Design for Change—Framework for Design Excellence
Good design is adaptable, resilient, and flexible to change over time—reducing the building’s risk and vulnerability and enhancing its usability, functionality, and value.
Framework for Design Excellence: Design for Change
- How does the project address future risks and vulnerabilities from social, economic, and environmental change?
- How is the project designed for adaptation to anticipate future uses or changing markets?
- How does the project address passive survivability and/or livability?
Focus topics
- Resilient design strategies
- Risk & vulnerability assessment
- Passive survivability & livability
- Flexibility & adaptability
Design for Change toolkit
If you can do only one (or a few) thing(s):
- ZERO CARBON: Design buildings that are ready for and adaptable to future uses, energy sources, and technologies.
- RESILIENT: Design for adaptation and flexibility of the building and site by reviewing against climate risks, determining the service life of the building, and projecting opportunities for incremental building performance over time.
- RESILIENCE: Design buildings to act as a community resource during disaster events, offering shelter, charging points, communication hubs, warming/cooling centers, and points of distribution.
- EQUITABLE: Asses how your project can respond to current and future disaster events (natural or man-made) with designs that protect the most vulnerable members of the community and enable rapid recovery.
- HEALTHY: Address the potential public health risks associated with climate change (and recent intersectionality with COVID) and design to improve community health.
Resilient design strategies
Resilient design seeks to maintain the longevity of a building for current and future use and to withstand future climate risks. Resilience demands inherent durability and flexibility. Buildings shelter people every day, but needs may change in emergencies.
Actions:
- Define what level of support is appropriate for your project type by holding a resilience charrette with your client and stakeholders to discuss the performance goals for the project during a disaster event—continuity of operations, ability to serve as a community resource, quick recovery, or temporary relocation.
- Design the building to meet the projected hazards at the end of service life or prepare an adaptation plan to incrementally improve building performance over time. Consider planning for a phased recovery by incorporating strategies for both immediate assistance during a disruption (e.g., use as a community shelter) and for an eventual return to normal (e.g., using durable materials that require little maintenance).

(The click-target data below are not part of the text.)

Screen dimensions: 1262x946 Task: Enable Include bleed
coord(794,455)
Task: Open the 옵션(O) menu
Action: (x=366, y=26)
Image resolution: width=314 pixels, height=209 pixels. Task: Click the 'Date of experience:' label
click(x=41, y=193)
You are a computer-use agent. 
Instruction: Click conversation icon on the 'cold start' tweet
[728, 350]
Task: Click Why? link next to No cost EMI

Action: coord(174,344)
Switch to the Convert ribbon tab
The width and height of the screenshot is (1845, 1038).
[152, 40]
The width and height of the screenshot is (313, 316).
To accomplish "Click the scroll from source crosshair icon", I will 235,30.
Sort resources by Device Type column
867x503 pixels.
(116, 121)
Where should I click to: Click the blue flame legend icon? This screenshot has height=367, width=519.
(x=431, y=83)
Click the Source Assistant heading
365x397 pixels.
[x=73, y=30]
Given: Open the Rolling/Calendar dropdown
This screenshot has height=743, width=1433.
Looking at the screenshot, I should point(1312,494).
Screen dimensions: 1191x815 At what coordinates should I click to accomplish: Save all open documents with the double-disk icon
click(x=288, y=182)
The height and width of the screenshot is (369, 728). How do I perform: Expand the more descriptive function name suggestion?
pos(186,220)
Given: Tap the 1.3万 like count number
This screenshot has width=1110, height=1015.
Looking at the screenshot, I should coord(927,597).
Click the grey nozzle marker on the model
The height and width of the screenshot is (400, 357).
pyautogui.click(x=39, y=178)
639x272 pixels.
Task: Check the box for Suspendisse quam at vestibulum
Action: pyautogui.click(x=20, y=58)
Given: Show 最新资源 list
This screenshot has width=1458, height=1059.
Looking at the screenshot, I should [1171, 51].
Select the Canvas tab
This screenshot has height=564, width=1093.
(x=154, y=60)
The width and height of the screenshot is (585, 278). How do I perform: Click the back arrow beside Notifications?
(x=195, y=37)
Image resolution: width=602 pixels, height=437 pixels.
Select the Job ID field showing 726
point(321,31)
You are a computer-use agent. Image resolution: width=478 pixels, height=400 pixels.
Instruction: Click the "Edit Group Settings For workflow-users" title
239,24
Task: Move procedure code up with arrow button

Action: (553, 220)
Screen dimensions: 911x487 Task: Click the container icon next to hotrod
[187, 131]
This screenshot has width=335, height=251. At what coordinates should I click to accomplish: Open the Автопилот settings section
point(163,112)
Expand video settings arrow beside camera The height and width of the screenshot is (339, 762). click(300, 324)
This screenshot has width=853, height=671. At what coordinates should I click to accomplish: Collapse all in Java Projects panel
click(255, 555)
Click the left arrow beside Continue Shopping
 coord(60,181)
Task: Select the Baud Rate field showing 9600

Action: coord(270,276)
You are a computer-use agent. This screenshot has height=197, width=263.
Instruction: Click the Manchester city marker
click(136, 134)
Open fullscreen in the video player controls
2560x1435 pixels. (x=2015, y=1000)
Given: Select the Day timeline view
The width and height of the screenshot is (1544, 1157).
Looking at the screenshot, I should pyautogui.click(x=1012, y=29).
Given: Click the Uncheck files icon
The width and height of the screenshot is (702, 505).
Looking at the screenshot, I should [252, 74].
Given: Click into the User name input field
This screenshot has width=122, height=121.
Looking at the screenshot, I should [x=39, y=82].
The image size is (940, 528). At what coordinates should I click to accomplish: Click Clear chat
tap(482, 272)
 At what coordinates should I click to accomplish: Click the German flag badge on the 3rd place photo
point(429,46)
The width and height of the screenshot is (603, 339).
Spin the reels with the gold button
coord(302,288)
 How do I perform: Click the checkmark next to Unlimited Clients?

- All projects can aid in the resilience of the occupants and the community in some capacity. Identify how your project strengthens community infrastructure and overall community resilience. (See the Design for Community section.) For example, for critical services, this could mean either maintaining continuous operations and/or returning to typical operations quickly. For commercial buildings, this could mean utilizing the structure for public gathering, cooling/heating centers, information sharing, resource sharing, or immediate use of the building may simply depend on passive survivability. For residential buildings (single or multifamily), design for shelter in place, and have food and water storage and communication services on-site.
Risk & vulnerability assessment
Understanding the risks that a building may face over the entire service life is critical for preparing for climate challenges.
Actions:
- Assess the current and projected risks and vulnerabilities of your project location and community to help enhance your design. What are the risks, and cascading vulnerabilities from these risks, that the building is likely to face over its lifetime?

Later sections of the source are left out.